==== Material for the task

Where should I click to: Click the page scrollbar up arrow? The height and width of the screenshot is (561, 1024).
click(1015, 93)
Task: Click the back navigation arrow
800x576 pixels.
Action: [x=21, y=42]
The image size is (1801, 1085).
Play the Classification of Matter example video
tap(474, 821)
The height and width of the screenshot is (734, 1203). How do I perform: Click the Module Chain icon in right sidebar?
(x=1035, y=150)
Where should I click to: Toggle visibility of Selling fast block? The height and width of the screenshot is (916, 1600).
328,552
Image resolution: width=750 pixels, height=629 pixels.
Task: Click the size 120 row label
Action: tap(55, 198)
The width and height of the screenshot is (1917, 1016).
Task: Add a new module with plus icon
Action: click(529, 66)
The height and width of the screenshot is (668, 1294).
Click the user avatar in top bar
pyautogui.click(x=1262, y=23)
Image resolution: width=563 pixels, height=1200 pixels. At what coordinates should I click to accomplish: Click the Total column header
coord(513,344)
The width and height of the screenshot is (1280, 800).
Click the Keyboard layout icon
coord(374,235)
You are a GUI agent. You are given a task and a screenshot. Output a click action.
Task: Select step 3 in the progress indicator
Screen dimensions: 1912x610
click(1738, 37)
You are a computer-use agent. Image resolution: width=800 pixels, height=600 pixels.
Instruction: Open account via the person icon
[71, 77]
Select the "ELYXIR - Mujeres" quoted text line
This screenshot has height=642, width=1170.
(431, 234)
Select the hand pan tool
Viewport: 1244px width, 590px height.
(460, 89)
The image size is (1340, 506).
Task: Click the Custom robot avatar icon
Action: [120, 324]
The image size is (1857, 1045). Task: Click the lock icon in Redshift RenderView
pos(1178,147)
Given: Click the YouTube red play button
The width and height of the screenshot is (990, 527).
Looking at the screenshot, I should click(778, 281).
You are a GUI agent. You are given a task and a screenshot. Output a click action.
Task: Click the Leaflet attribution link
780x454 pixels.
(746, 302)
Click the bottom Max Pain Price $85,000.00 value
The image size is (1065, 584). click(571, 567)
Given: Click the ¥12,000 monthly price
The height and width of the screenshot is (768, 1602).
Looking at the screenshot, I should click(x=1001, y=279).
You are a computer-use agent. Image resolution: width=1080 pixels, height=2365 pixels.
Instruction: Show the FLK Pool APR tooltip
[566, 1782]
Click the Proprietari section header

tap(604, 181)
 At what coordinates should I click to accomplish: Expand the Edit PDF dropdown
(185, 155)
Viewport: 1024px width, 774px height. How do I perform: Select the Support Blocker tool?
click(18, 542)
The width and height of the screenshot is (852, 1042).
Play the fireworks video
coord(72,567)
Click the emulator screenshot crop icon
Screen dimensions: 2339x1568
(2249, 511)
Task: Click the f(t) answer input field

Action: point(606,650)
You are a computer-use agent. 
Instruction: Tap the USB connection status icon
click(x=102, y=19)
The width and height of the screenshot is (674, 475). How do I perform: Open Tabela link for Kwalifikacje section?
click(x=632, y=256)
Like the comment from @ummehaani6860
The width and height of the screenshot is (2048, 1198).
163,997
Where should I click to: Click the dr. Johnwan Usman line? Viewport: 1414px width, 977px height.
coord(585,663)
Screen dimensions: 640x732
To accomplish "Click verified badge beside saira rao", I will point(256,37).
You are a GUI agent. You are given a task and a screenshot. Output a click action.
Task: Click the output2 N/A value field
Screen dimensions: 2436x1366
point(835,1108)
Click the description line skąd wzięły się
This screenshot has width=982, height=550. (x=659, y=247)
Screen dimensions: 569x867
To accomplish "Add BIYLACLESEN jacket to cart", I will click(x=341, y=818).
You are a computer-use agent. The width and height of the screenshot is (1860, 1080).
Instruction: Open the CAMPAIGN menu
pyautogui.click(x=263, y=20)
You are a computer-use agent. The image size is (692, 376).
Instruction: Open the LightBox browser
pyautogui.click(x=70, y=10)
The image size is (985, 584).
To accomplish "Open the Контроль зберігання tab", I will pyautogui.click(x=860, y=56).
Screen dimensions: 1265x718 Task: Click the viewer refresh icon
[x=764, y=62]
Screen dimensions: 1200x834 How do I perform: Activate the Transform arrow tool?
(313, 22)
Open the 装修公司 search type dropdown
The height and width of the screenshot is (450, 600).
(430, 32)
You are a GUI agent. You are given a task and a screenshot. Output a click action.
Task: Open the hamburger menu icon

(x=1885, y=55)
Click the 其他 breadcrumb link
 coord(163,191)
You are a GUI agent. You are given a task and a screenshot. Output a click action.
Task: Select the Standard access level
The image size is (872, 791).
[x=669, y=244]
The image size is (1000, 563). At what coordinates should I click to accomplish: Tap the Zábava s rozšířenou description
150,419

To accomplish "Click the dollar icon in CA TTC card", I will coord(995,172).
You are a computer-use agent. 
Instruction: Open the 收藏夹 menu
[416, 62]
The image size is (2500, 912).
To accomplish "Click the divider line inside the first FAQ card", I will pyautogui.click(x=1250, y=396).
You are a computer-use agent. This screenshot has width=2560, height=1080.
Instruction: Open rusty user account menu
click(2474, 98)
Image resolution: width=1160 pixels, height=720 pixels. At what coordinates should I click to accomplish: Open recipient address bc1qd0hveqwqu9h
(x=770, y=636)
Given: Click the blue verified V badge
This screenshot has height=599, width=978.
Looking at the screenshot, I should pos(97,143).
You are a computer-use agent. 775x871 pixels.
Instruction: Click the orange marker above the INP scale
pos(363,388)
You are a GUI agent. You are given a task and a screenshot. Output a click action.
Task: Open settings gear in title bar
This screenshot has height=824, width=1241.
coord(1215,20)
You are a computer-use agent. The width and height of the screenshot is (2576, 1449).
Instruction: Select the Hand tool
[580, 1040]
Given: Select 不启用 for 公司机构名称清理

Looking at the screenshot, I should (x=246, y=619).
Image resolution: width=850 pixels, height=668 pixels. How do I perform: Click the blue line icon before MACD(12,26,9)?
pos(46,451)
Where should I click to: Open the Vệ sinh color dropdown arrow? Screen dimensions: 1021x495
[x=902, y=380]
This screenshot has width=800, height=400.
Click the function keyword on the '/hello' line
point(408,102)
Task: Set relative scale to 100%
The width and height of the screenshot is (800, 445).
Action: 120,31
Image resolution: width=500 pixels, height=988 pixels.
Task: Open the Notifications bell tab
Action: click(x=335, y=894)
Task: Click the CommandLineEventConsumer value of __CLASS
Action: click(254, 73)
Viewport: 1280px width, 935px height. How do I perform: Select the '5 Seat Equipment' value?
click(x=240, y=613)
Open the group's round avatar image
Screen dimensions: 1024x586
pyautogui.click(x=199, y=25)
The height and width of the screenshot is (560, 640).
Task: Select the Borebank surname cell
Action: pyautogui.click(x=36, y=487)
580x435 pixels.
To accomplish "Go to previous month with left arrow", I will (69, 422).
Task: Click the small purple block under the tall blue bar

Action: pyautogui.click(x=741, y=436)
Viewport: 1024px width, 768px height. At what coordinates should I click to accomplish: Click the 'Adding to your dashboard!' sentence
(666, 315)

========

Copy out all of the entries above word for word, changing nothing and leaving nothing out.

— Response to this task —
Where should I click to: Click the page scrollbar up arrow? The height and width of the screenshot is (561, 1024).
click(1015, 93)
Task: Click the back navigation arrow
800x576 pixels.
Action: [x=21, y=42]
The image size is (1801, 1085).
Play the Classification of Matter example video
tap(474, 821)
The height and width of the screenshot is (734, 1203). How do I perform: Click the Module Chain icon in right sidebar?
(x=1035, y=150)
Where should I click to: Toggle visibility of Selling fast block? The height and width of the screenshot is (916, 1600).
328,552
Image resolution: width=750 pixels, height=629 pixels.
Task: Click the size 120 row label
Action: tap(55, 198)
The width and height of the screenshot is (1917, 1016).
Task: Add a new module with plus icon
Action: click(529, 66)
The height and width of the screenshot is (668, 1294).
Click the user avatar in top bar
pyautogui.click(x=1262, y=23)
Image resolution: width=563 pixels, height=1200 pixels. At what coordinates should I click to accomplish: Click the Total column header
coord(513,344)
The width and height of the screenshot is (1280, 800).
Click the Keyboard layout icon
coord(374,235)
You are a GUI agent. You are given a task and a screenshot. Output a click action.
Task: Select step 3 in the progress indicator
Screen dimensions: 1912x610
click(1738, 37)
You are a computer-use agent. Image resolution: width=800 pixels, height=600 pixels.
Instruction: Open account via the person icon
[71, 77]
Select the "ELYXIR - Mujeres" quoted text line
This screenshot has height=642, width=1170.
(431, 234)
Select the hand pan tool
Viewport: 1244px width, 590px height.
(460, 89)
The image size is (1340, 506).
Task: Click the Custom robot avatar icon
Action: [120, 324]
The image size is (1857, 1045). Task: Click the lock icon in Redshift RenderView
pos(1178,147)
Given: Click the YouTube red play button
The width and height of the screenshot is (990, 527).
Looking at the screenshot, I should click(778, 281).
You are a GUI agent. You are given a task and a screenshot. Output a click action.
Task: Click the Leaflet attribution link
780x454 pixels.
(746, 302)
Click the bottom Max Pain Price $85,000.00 value
The image size is (1065, 584). click(571, 567)
Given: Click the ¥12,000 monthly price
The height and width of the screenshot is (768, 1602).
Looking at the screenshot, I should click(x=1001, y=279).
You are a computer-use agent. Image resolution: width=1080 pixels, height=2365 pixels.
Instruction: Show the FLK Pool APR tooltip
[566, 1782]
Click the Proprietari section header

tap(604, 181)
 At what coordinates should I click to accomplish: Expand the Edit PDF dropdown
(185, 155)
Viewport: 1024px width, 774px height. How do I perform: Select the Support Blocker tool?
click(18, 542)
The width and height of the screenshot is (852, 1042).
Play the fireworks video
coord(72,567)
Click the emulator screenshot crop icon
Screen dimensions: 2339x1568
(2249, 511)
Task: Click the f(t) answer input field

Action: point(606,650)
You are a computer-use agent. 
Instruction: Tap the USB connection status icon
click(x=102, y=19)
The width and height of the screenshot is (674, 475). How do I perform: Open Tabela link for Kwalifikacje section?
click(x=632, y=256)
Like the comment from @ummehaani6860
The width and height of the screenshot is (2048, 1198).
163,997
Where should I click to: Click the dr. Johnwan Usman line? Viewport: 1414px width, 977px height.
coord(585,663)
Screen dimensions: 640x732
To accomplish "Click verified badge beside saira rao", I will point(256,37).
You are a GUI agent. You are given a task and a screenshot. Output a click action.
Task: Click the output2 N/A value field
Screen dimensions: 2436x1366
point(835,1108)
Click the description line skąd wzięły się
This screenshot has width=982, height=550. (x=659, y=247)
Screen dimensions: 569x867
To accomplish "Add BIYLACLESEN jacket to cart", I will click(x=341, y=818).
You are a computer-use agent. The width and height of the screenshot is (1860, 1080).
Instruction: Open the CAMPAIGN menu
pyautogui.click(x=263, y=20)
You are a computer-use agent. The image size is (692, 376).
Instruction: Open the LightBox browser
pyautogui.click(x=70, y=10)
The image size is (985, 584).
To accomplish "Open the Контроль зберігання tab", I will pyautogui.click(x=860, y=56).
Screen dimensions: 1265x718 Task: Click the viewer refresh icon
[x=764, y=62]
Screen dimensions: 1200x834 How do I perform: Activate the Transform arrow tool?
(313, 22)
Open the 装修公司 search type dropdown
The height and width of the screenshot is (450, 600).
(430, 32)
You are a GUI agent. You are given a task and a screenshot. Output a click action.
Task: Open the hamburger menu icon

(x=1885, y=55)
Click the 其他 breadcrumb link
 coord(163,191)
You are a GUI agent. You are given a task and a screenshot. Output a click action.
Task: Select the Standard access level
The image size is (872, 791).
[x=669, y=244]
The image size is (1000, 563). At what coordinates should I click to accomplish: Tap the Zábava s rozšířenou description
150,419

To accomplish "Click the dollar icon in CA TTC card", I will coord(995,172).
You are a computer-use agent. 
Instruction: Open the 收藏夹 menu
[416, 62]
The image size is (2500, 912).
To accomplish "Click the divider line inside the first FAQ card", I will pyautogui.click(x=1250, y=396).
You are a computer-use agent. This screenshot has width=2560, height=1080.
Instruction: Open rusty user account menu
click(2474, 98)
Image resolution: width=1160 pixels, height=720 pixels. At what coordinates should I click to accomplish: Open recipient address bc1qd0hveqwqu9h
(x=770, y=636)
Given: Click the blue verified V badge
This screenshot has height=599, width=978.
Looking at the screenshot, I should pos(97,143).
You are a computer-use agent. 775x871 pixels.
Instruction: Click the orange marker above the INP scale
pos(363,388)
You are a GUI agent. You are given a task and a screenshot. Output a click action.
Task: Open settings gear in title bar
This screenshot has height=824, width=1241.
coord(1215,20)
You are a computer-use agent. The width and height of the screenshot is (2576, 1449).
Instruction: Select the Hand tool
[580, 1040]
Given: Select 不启用 for 公司机构名称清理

Looking at the screenshot, I should (x=246, y=619).
Image resolution: width=850 pixels, height=668 pixels. How do I perform: Click the blue line icon before MACD(12,26,9)?
pos(46,451)
Where should I click to: Open the Vệ sinh color dropdown arrow? Screen dimensions: 1021x495
[x=902, y=380]
This screenshot has width=800, height=400.
Click the function keyword on the '/hello' line
point(408,102)
Task: Set relative scale to 100%
The width and height of the screenshot is (800, 445).
Action: 120,31
Image resolution: width=500 pixels, height=988 pixels.
Task: Open the Notifications bell tab
Action: click(x=335, y=894)
Task: Click the CommandLineEventConsumer value of __CLASS
Action: click(254, 73)
Viewport: 1280px width, 935px height. How do I perform: Select the '5 Seat Equipment' value?
click(x=240, y=613)
Open the group's round avatar image
Screen dimensions: 1024x586
pyautogui.click(x=199, y=25)
The height and width of the screenshot is (560, 640).
Task: Select the Borebank surname cell
Action: pyautogui.click(x=36, y=487)
580x435 pixels.
To accomplish "Go to previous month with left arrow", I will (69, 422).
Task: Click the small purple block under the tall blue bar

Action: pyautogui.click(x=741, y=436)
Viewport: 1024px width, 768px height. At what coordinates should I click to accomplish: Click the 'Adding to your dashboard!' sentence
(666, 315)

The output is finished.